We can all agree that roads are bad. But the question is why are our roads so bad?
Since the 1990s, New Brunswick governments have been contracting out road building and repairs to private companies. These were built on the promise of building better roads, but also on providing cheaper maintenance.
The cost of private maintenance has been high, both in poorly maintained roads and with more dangerous roads. In terms of accidents and fatalities, our province’s highways remain more dangerous than the national average. The most recent figures show that while the rest of Canada had a 5.4 per cent decrease in highway fatalities that year, New Brunswick had a 16 per cent increase in highway fatalities during that same period.
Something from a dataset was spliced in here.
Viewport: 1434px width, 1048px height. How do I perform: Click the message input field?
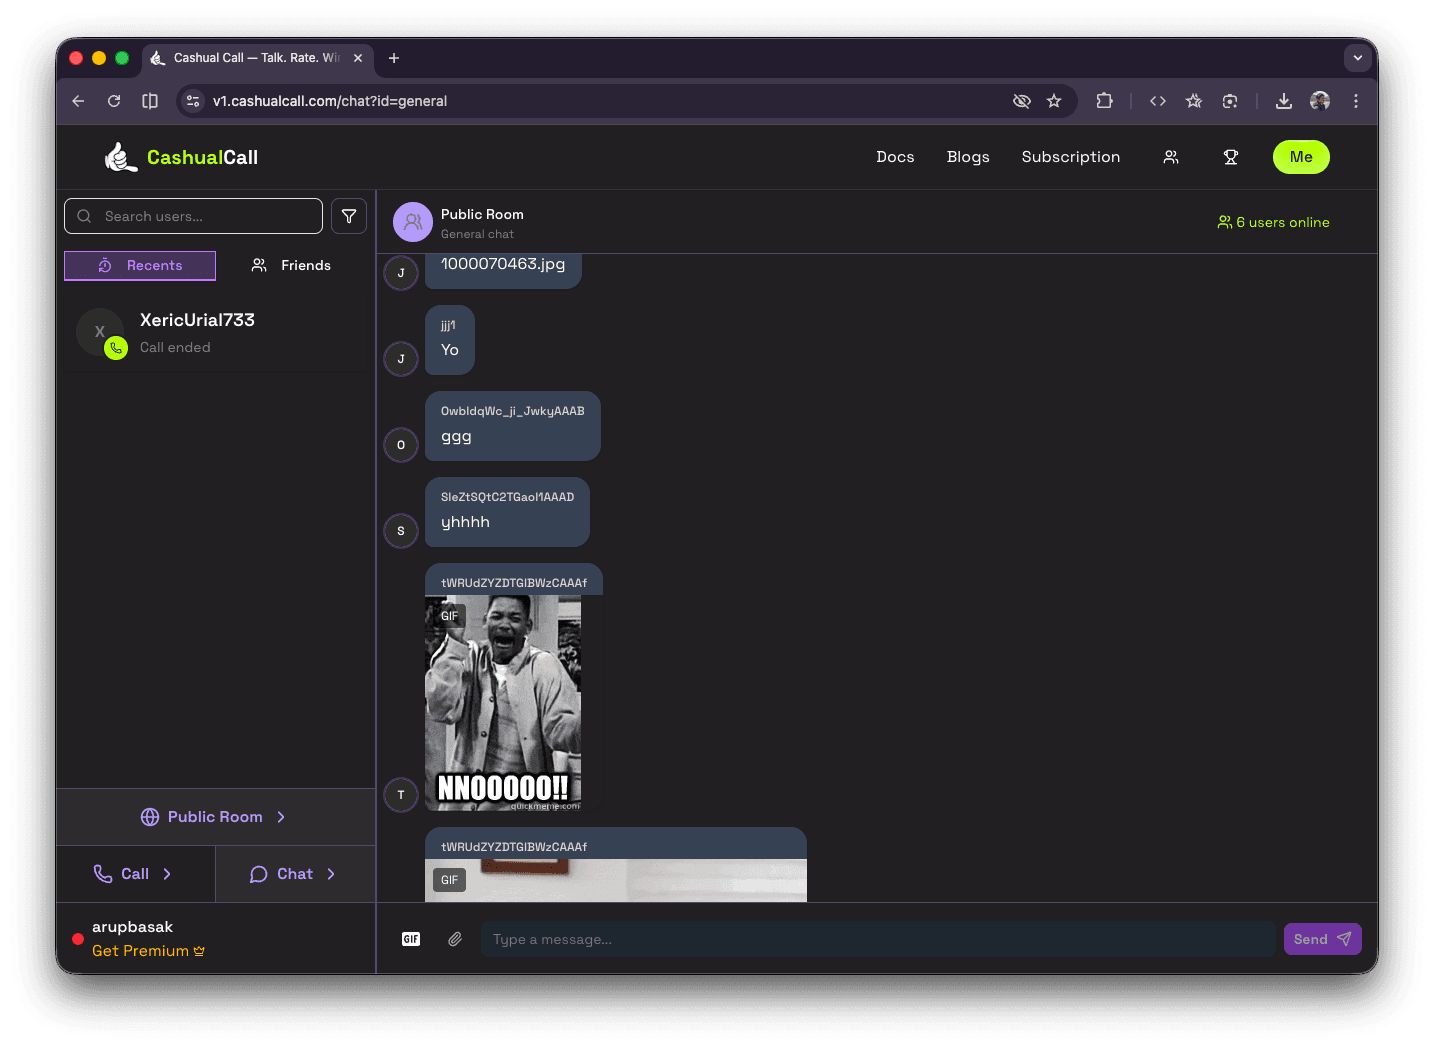coord(878,938)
On top of roads being much less safe when maintained by privately run companies, the anticipated savings didn’t even materialize. Quite the opposite in fact; the prices of highway maintenance increased, especially in recent years. For example, on the MRDC-run highway from Fredericton to Moncton, the cost the province pays in maintenance almost doubled from 2011 to 2014, from $13 million a year to $24 million a year. When the rest of the province is being squeezed fiscally, these numbers should be of great concern to the government.
Roughly half of the budget for roads in this province is going to the three privately owned highways. The other half covers the 18,000 kilometres of roads that are maintained by the province. This doesn’t seem to me like a fair division of the budget.
These privately owned companies such as MRDC are making huge profits. It’s estimated that some 15 to 25 per cent of the money that our province is paying them is what they are making in profit, and this money is flowing out of the province.
Why are we giving tax incentives to private companies when we can provide better quality services to the people of New Brunswick and create jobs at the same time?
Services to New Brunswickers are suffering. These profits are lining the pockets of out-of-province of private companies when they could be going to repairing potholes and plowing roads.
In the rest of Canada and around the world, outsourcing peaked in the late 1990s and services that were once contracted out to private companies are now being contracted back in to public services to save money. And it’s working.
It’s time that the government of New Brunswick got with the times and put the quality of our roads and the livelihoods of those working on them ahead of the profits of large companies from out of province. It’s time that New Brunswick ends the practice of outsourcing and invests in our province.
Rosaire L’Italien is the interim leader of the New Brunswick NDP.